Mahler loved to use details to paint specific scenes in his music. Both songs and symphonies call for sound effects that capture both natural and human worlds.

Play
VIDEO:Mahler’s orchestral cuckoo
A Special Cuckoo

Why does Mahler change the call of the cuckoo?

  • Compare a call of the common cuckoo (Cuculus canorus, 2011)

  • with its depiction in a harpischord piece (Daquin, 1720)

  • with the bird cadenza in the Pastoral Symphony (Beethoven, 1806)

  • with this folk song (Austria, before 1900)
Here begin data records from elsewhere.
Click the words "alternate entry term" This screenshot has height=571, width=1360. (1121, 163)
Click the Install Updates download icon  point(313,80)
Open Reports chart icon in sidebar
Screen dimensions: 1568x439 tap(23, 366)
  • and finally with Mahler’s repeated call in the First Symphony (1887)

Related Examples
An Instrument of Misery

"The Earthly Life" (Das irdische Leben) is one of the songs from the collection based on The Youth's Magic Horn (Des Knaben Wunderhorn). The song tells a story of a mother trying to console her son, who is dying of hunger.
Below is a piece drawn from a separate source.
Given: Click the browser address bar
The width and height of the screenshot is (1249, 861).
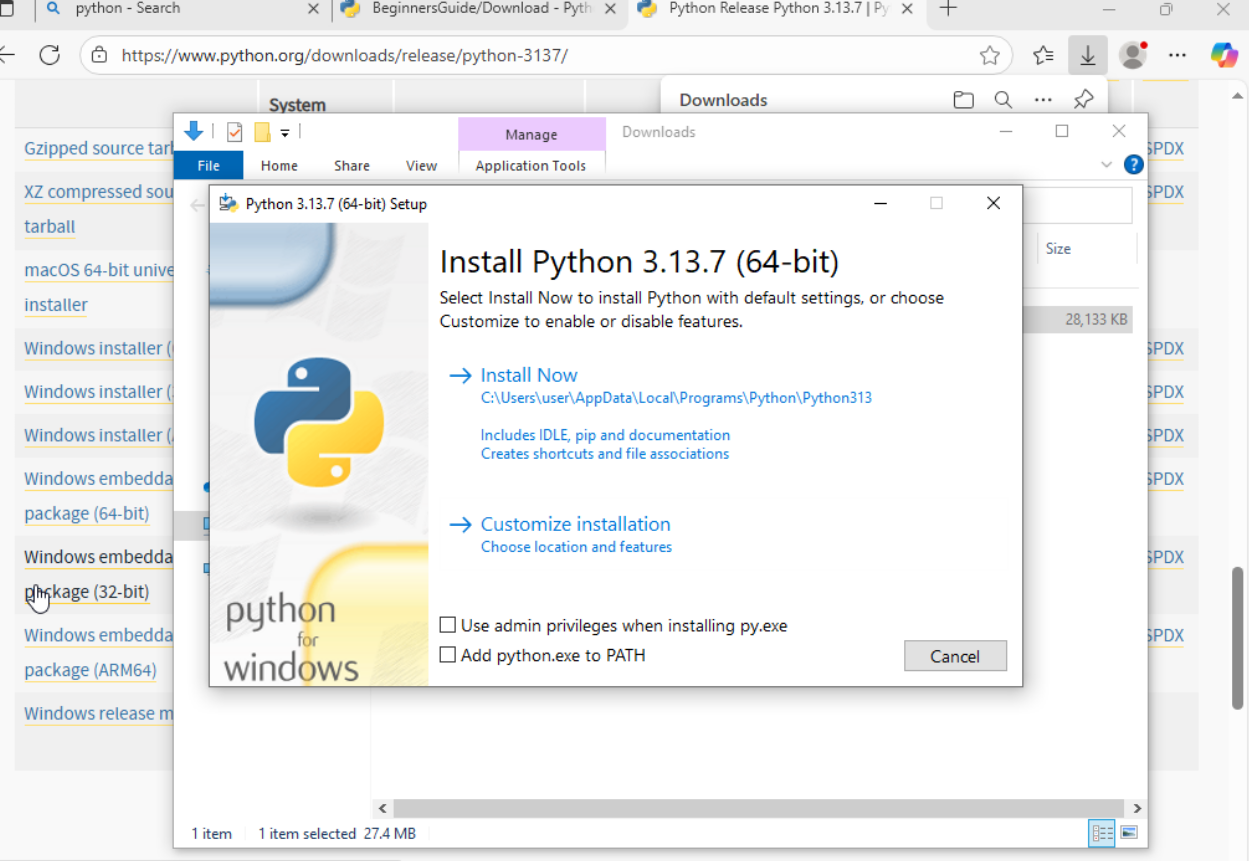Looking at the screenshot, I should pos(400,56).
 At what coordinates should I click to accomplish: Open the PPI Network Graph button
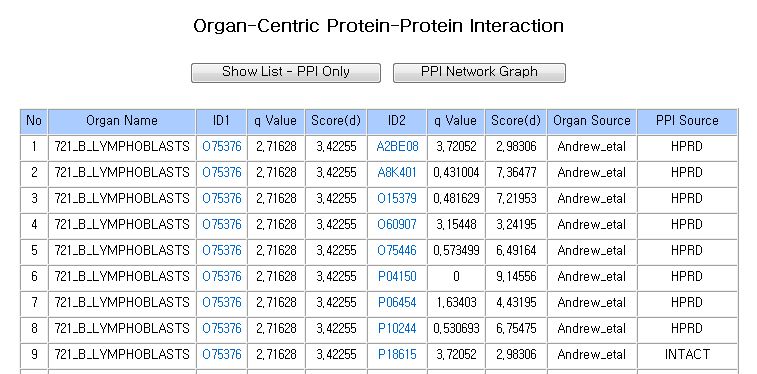click(x=479, y=73)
  • Mahler illustrates this story of abject poverty with an accompaniment that imitates the monotonous buzz of the hurdy-gurdy, an instrument typically played by homeless itinerants.
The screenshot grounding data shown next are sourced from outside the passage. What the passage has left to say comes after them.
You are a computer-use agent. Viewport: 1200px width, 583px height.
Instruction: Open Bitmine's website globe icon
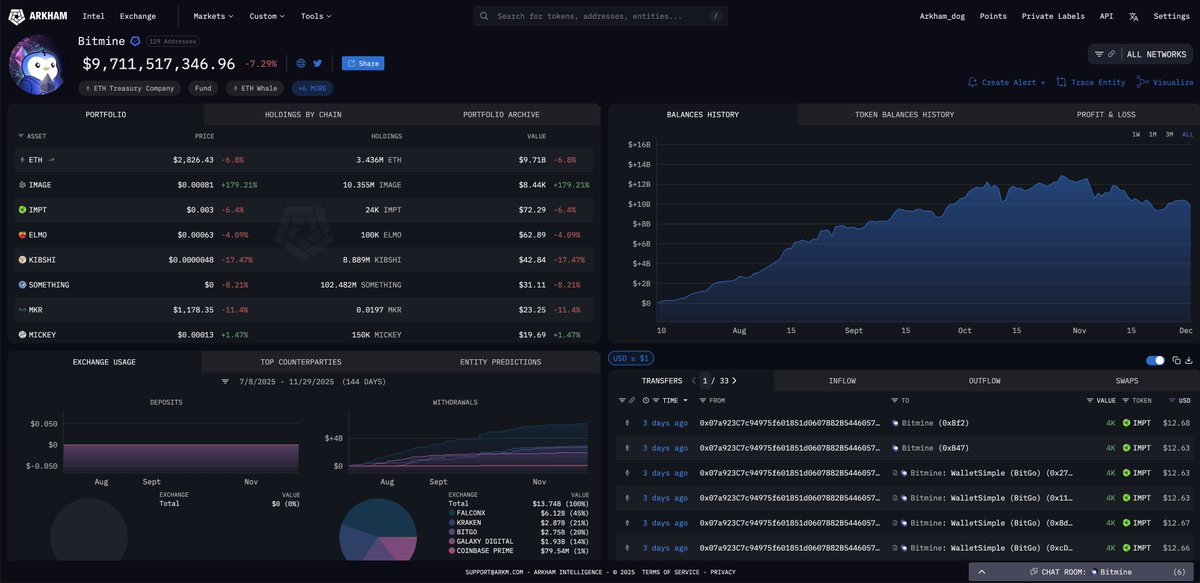click(x=301, y=63)
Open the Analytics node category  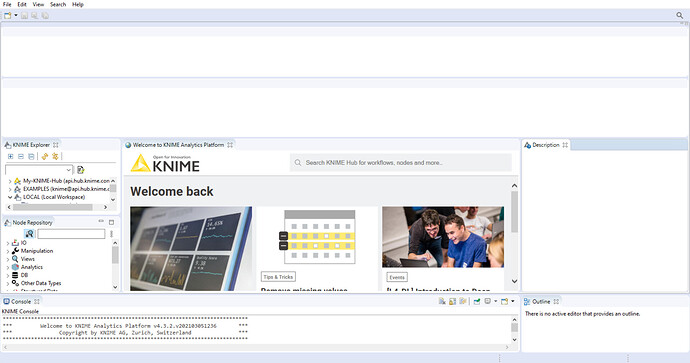pyautogui.click(x=32, y=267)
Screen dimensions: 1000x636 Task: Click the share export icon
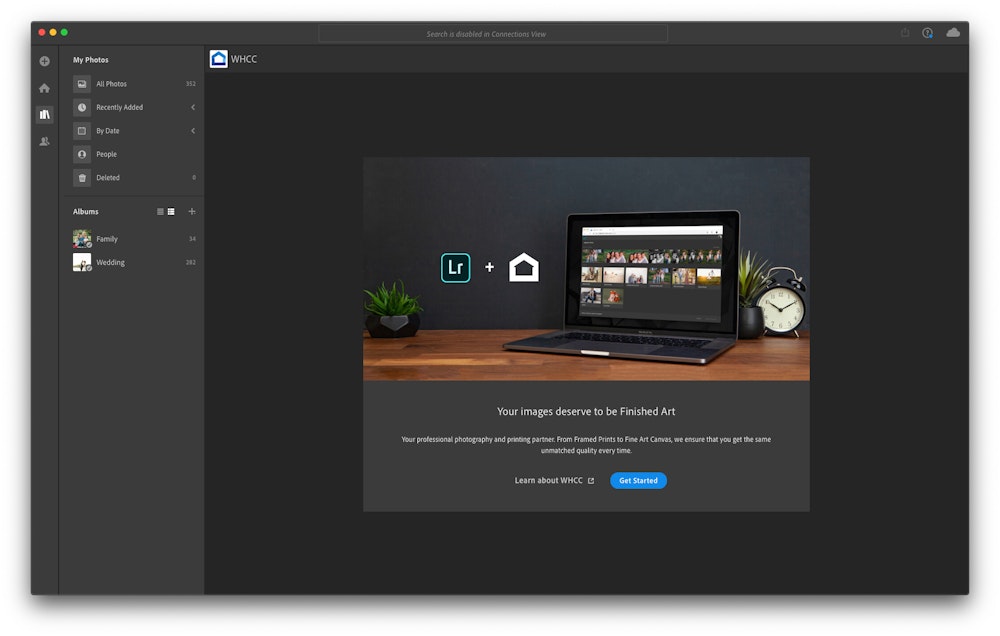905,33
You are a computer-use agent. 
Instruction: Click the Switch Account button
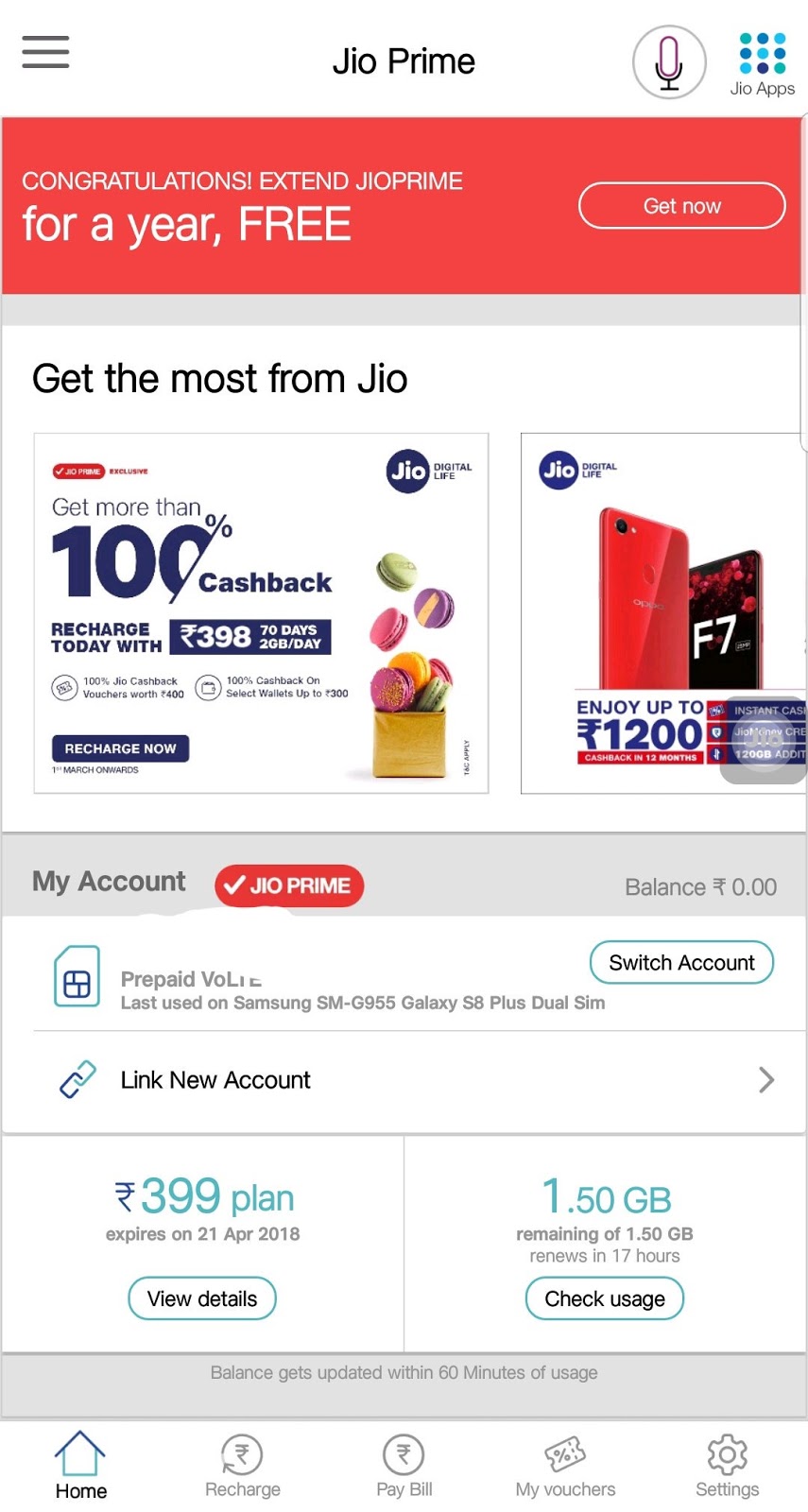[681, 962]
  • Listen to the accompaniment played on a hurdy-gurdy.

Related Examples
Cowbells
  • Swiss critic William Ritter recalled Mahler explaining his use of cowbells: "When I put cowbells in my orchestra it's to create that feeling of height, of solitude, of silence." Here they are in a passage from the Seventh Symphony.

Related Examples
Play
VIDEO:MTT on Mahler's Sixth Symphony
A Hammer

A disturbing and forceful sound effect underlines the tragic climaxes of the finale of the Sixth Symphony. It's an instrument never fully described by Mahler, which he calls the Hammer. He imagined a scenario in which “the hero” is assaulted by “three hammer blows of fate, the last of which fells him as a tree is felled.” As he worked on the piece, however, he removed the third one.

Related Examples
Plucks and Twangs
  • In the second “Night Music” of the Seventh Symphony, Mahler brings mandolin and guitar into the ensemble, marrying the unmistakable sound of a lover’s serenade to the symphony orchestra. Like sparkles of moonlight on a dark surface, these plucked sounds stand out against the otherwise dark colors employed in this movement.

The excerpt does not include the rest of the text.